Tout au plus cette excessive prudence permet-elle de prédire, sans risque excessif de se tromper, que le Parlement sera amené à légiférer de nouveau sur le sujet de la libéralisation du marché électrique dans un proche avenir pour répondre à la légitime attente des consommateurs. N'oublions pas en effet, comme le rappelle excellemment notre collègue Henri Revol dans son rapport sur le projet de loi relatif à la modernisation et au développement du service public de l'électricité, que l'institution d'un marché de l'électricité actif, dans lequel se rencontrent l'offre et la demande, est la condition nécessaire de la baisse du prix de l'électricité et de l'accroissement de la qualité et de la variété de l'offre.

Il est par ailleurs permis de s'interroger sur la motivation qui a poussé le gouvernement à proposer d'étendre le statut national électrique et gazier, dit statut des " IEG ", à tous les nouveaux opérateurs. Il convient en effet de rappeler que le régime de retraite prévu par ce statut est financé par une " cotisation ouvrière " fixée à 7,85 % du salaire hors prime, et par une contribution d'équilibre automatiquement prélevée sur les entreprises électriques et gazières. En 1996, cette contribution représentait 51,47 % de la masse salariale des agents des industries concernées, et pourrait, selon le rapport Revol, atteindre près des trois quarts de la masse salariale en 2010 et près de 100 % de cette dernière en 2020. On comprend dès lors l'utilité d'accroître le nombre d'acteurs participant à l'équilibre de ce système.

Enfin, le nombre très élevé (25) de décrets d'application que prévoit le texte du projet de loi amène à s'interroger sur la nature réellement législative de ce texte dont certaines des dispositions les plus importantes sont renvoyées au pouvoir réglementaire !

Il reste à espérer que les apports du Sénat pour tenter d'organiser une réelle ouverture du marché seront maintenus in fine , afin de permettre l'ouverture du marché, seule garante de la pérennité d'un service public rénové.

2. Les facteurs de fragilité d'EDF

Il convient tout d'abord d'indiquer que la situation financière d'EDF est bonne en dépit de la légère baisse de ses résultats enregistrée en 1998. Cette diminution est due à la baisse des tarifs de l'électricité (- 2,5 %) intervenue en mai 1998 conformément au contrat d'entreprise conclu entre l'Etat et EDF pour la période 1997-2000, et en dépit de la croissance des ventes d'énergie de l'établissement.

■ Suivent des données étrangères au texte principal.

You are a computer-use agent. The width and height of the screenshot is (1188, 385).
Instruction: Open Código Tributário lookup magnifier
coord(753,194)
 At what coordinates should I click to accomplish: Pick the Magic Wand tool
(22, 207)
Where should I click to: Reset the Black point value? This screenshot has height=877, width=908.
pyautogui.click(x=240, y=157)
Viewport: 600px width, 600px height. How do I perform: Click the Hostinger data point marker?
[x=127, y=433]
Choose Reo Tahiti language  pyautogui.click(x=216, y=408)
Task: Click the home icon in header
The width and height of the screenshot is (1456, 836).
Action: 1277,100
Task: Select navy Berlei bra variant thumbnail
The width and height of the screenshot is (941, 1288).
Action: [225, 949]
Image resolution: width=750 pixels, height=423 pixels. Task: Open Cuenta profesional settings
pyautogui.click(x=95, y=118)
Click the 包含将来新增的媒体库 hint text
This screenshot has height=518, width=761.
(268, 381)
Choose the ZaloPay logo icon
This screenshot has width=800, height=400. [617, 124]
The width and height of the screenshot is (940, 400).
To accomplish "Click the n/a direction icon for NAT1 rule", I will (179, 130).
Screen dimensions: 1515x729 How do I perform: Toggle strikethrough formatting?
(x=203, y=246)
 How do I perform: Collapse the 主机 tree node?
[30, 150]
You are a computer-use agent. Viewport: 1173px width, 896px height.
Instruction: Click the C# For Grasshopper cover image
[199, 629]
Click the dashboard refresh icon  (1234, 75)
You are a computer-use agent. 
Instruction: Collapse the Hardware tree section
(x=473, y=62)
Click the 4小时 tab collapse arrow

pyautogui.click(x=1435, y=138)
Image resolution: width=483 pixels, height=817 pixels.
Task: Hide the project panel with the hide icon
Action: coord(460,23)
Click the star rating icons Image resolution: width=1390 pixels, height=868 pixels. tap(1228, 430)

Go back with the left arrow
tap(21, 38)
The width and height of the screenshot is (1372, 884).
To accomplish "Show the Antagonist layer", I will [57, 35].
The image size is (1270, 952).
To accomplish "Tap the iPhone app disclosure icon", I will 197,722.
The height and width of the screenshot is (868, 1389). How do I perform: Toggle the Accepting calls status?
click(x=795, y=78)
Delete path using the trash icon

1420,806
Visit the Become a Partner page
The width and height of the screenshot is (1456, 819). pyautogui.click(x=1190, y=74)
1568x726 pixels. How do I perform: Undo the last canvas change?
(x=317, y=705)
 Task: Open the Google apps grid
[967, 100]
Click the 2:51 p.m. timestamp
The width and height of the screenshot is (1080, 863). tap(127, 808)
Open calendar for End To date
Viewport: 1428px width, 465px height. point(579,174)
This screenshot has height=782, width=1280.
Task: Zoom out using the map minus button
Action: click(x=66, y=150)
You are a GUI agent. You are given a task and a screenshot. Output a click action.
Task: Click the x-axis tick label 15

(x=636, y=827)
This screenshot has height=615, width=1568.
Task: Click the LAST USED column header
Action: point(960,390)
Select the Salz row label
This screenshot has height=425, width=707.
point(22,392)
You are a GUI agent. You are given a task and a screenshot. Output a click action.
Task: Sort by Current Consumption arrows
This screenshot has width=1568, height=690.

Le tableau suivant retrace les comptes consolidés de l'entreprise :



Par ailleurs, l'endettement d'EDF a été ramené de 132,9 milliards de francs en 1996 à 122,2 milliards de francs à la fin de 1998, ce qui a permis de diminuer le montant de ses charges financières.

A l'horizon 2000, l'objectif est de ramener l'endettement autour de 100 milliards de francs.

Outre 3.122 millions de francs d'impôt sur les sociétés, EDF a versé à l'Etat une rémunération de 2.914 millions de francs dont 1.522 millions au titre de la rémunération des dotations en capital au taux de 3 % et 1.392 millions au titre de la rémunération complémentaire égale à 40 % du résultat comptable après impôt sur les sociétés, conformément au contrat d'entreprise de 1997.

Toutefois, un certain nombre de handicaps continuent de peser sur l'opérateur public. Il en est ainsi des cotisations retraite qui représentent aujourd'hui 50 % de la masse salariale d'EDF, alors que ce pourcentage est inférieur à 25 % dans le secteur privé. Elles devraient atteindre 100 % de la masse salariale en 2020 si rien n'est fait.

Par ailleurs, il convient de rappeler que l'essentiel du coût du démantèlement de SUPERPHÉNIX devrait être pris en charge par EDF . Cela représente une somme de 14,2 milliards de francs, qui, a pour l'essentiel été provisionnée au cours des années 1996 et 1997, mais qui n'en reste pas moins pénalisante pour l'opérateur à la veille de l'ouverture du marché de l'électricité.